Change Summary

Migrate all campus recursive DNS resolvers from the two existing authoritative servers (ns1.example.edu, ns2.example.edu) to a new anycast resolver cluster composed of four nodes spread across two data centres.

Change Type: Standard
Risk Level: Medium
Rollback Available: Yes (15-minute cutback procedure documented in the runbook)

Business Justification

The current DNS infrastructure was deployed in 2019 and runs on aging hardware with no geographic redundancy. During a recent power event at Data Centre A, DNS resolution failed campus-wide for 23 minutes.
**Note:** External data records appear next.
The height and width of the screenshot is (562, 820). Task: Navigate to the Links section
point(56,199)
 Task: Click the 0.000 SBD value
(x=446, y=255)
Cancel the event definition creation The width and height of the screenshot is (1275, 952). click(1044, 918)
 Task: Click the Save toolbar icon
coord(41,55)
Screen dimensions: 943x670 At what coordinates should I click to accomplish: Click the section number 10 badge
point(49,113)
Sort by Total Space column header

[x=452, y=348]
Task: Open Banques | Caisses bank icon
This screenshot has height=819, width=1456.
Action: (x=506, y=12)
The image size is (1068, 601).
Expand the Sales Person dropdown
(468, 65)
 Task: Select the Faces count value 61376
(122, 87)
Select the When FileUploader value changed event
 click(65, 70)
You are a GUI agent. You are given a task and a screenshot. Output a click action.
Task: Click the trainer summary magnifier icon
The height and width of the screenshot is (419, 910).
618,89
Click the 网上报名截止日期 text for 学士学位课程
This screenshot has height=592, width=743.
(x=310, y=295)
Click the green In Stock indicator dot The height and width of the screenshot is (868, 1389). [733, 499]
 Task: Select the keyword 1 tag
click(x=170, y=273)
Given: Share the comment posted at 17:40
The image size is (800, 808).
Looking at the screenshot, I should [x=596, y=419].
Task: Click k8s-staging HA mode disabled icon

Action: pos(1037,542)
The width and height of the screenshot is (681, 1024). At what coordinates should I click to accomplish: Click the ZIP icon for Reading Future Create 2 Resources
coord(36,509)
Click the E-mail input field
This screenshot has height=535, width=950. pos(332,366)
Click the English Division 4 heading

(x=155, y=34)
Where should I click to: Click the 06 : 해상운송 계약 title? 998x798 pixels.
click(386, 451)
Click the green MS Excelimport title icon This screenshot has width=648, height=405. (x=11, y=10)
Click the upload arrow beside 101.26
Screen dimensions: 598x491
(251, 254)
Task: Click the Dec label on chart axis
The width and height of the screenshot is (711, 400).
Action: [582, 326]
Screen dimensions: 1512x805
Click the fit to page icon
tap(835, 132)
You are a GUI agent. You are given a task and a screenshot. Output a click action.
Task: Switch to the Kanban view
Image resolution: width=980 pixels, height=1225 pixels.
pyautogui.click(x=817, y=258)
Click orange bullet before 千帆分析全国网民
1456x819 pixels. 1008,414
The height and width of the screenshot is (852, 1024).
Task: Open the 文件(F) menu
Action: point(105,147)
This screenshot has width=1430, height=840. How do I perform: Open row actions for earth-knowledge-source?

The anycast migration eliminates this single point of failure and reduces average query latency from 12 ms to under 2 ms.

Technical Scope

ComponentAction
ns1.example.edu (DC-A)Decommission after validation
ns2.example.edu (DC-B)Decommission after validation
Anycast node A1 (DC-A)Activate
Anycast node A2 (DC-A)Activate
Anycast node B1 (DC-B)Activate
Anycast node B2 (DC-B)Activate
DHCP server pool configUpdate resolver IPs campus-wide

Implementation Steps

  1. Pre-validate anycast nodes are serving all internal zones correctly (pre-change)
  2. Update DHCP scopes to advertise anycast VIP 10.0.0.53 as primary resolver
  3. Update static resolver configuration on servers and network devices
  4. Monitor query volumes and error rates for 30 minutes
  5. Decommission legacy resolver VMs if no anomalies detected
  6. Update network documentation

Rollback Plan

Revert DHCP scopes to the legacy resolver IPs (10.10.1.53, 10.10.2.53). Estimated rollback time: 15 minutes. Legacy VMs remain online during the observation window specifically to support this rollback.

Testing

  • 100% internal zone resolution tested in staging ✓
  • External resolution (root hints) validated ✓
  • DNSSEC validation tested for all signed zones ✓

Notifications

Approved by the Change Advisory Board on 2026-03-28. End users are not expected to experience any disruption — the change occurs at 2:00 AM during a low-use window.